## What the exercise asks
Output the entries below exactly, from the first line to the line holding "You are a computer-use agent. 1400x865", both included.

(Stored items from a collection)

══════

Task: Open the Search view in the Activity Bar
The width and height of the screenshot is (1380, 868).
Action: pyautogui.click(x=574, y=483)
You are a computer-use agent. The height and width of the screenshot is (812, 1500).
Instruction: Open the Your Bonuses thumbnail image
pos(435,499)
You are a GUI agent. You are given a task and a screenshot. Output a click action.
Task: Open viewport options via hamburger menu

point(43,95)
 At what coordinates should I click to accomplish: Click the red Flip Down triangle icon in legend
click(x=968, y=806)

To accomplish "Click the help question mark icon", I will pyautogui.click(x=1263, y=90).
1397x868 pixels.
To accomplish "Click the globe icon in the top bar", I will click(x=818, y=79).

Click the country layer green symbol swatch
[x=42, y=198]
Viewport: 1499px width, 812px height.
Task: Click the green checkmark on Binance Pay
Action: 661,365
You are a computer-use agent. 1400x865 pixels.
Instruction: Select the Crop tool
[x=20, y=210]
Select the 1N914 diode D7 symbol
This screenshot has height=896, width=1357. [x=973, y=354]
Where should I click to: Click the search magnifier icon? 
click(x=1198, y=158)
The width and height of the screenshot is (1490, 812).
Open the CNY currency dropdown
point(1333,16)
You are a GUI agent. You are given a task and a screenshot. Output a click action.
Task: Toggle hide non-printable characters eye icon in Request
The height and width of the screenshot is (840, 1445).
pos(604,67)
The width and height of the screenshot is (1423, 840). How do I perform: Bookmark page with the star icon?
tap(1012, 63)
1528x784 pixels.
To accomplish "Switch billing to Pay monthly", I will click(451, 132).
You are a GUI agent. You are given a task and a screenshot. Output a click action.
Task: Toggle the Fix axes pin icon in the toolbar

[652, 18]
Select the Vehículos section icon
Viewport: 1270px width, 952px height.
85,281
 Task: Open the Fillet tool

══════

## Output of the task
Task: Open the Search view in the Activity Bar
The width and height of the screenshot is (1380, 868).
Action: pyautogui.click(x=574, y=483)
You are a computer-use agent. The height and width of the screenshot is (812, 1500).
Instruction: Open the Your Bonuses thumbnail image
pos(435,499)
You are a GUI agent. You are given a task and a screenshot. Output a click action.
Task: Open viewport options via hamburger menu

point(43,95)
 At what coordinates should I click to accomplish: Click the red Flip Down triangle icon in legend
click(x=968, y=806)

To accomplish "Click the help question mark icon", I will pyautogui.click(x=1263, y=90).
1397x868 pixels.
To accomplish "Click the globe icon in the top bar", I will click(x=818, y=79).

Click the country layer green symbol swatch
[x=42, y=198]
Viewport: 1499px width, 812px height.
Task: Click the green checkmark on Binance Pay
Action: 661,365
You are a computer-use agent. 1400x865 pixels.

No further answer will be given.